__WHAT IS REQUIRED__
Quote each of the items below word for word, but leave out the pictures.
•••••
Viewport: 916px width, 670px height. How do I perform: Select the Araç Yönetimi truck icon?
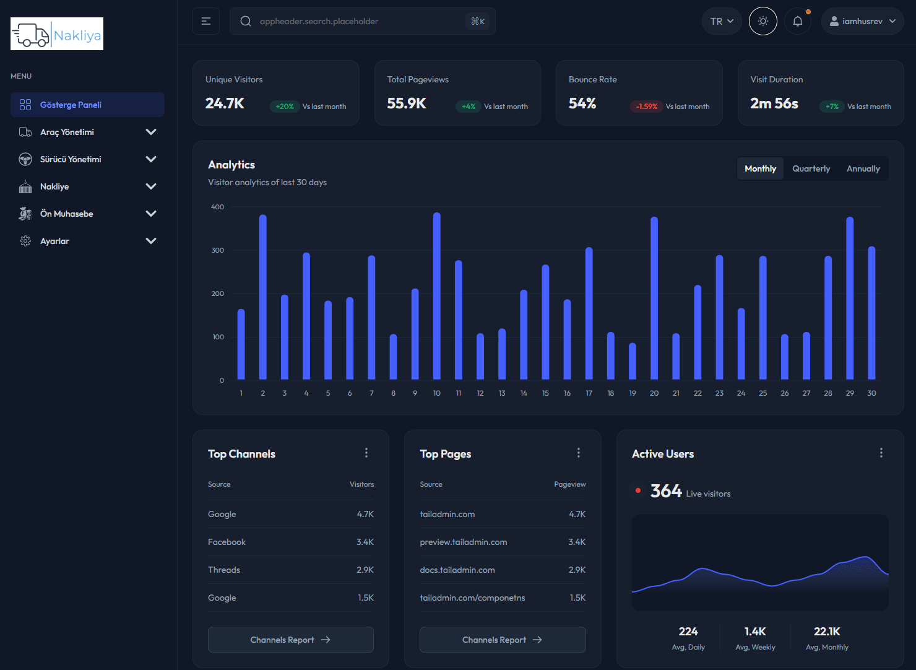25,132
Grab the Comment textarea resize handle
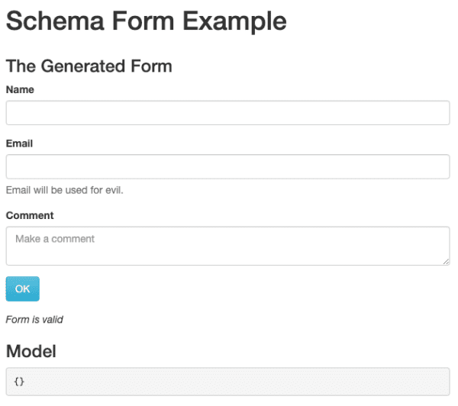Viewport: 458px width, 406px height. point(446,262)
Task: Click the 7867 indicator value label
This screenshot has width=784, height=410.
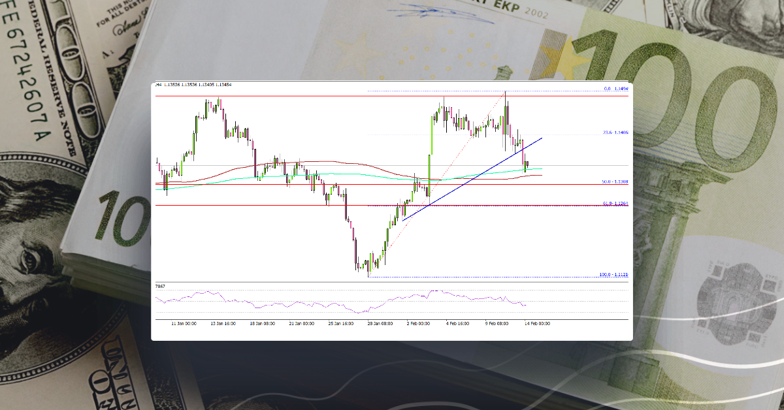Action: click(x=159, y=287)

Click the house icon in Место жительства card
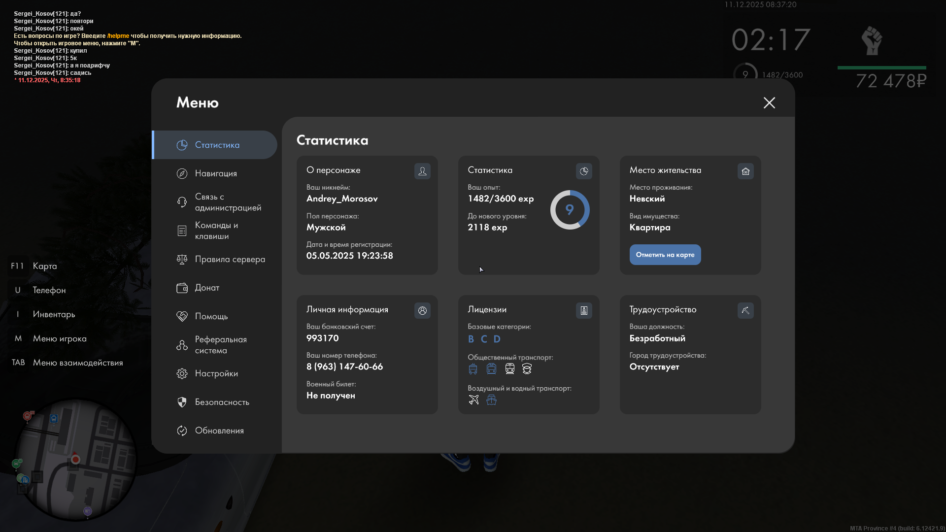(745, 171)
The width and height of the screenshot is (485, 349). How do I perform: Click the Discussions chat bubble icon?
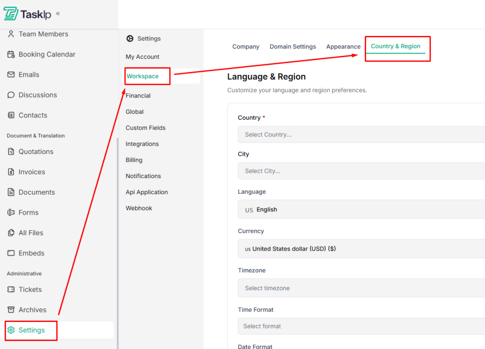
•••••
__TASK RESPONSE__
Viewport: 916px width, 670px height. How do I perform: Select the Araç Yönetimi truck icon?
25,132
Grab the Comment textarea resize handle
Viewport: 458px width, 406px height. point(446,262)
Task: Click the 7867 indicator value label
This screenshot has width=784, height=410.
Action: click(x=159, y=287)

Click the house icon in Место жительства card
(745, 171)
The width and height of the screenshot is (485, 349). How do I perform: Click the Discussions chat bubble icon?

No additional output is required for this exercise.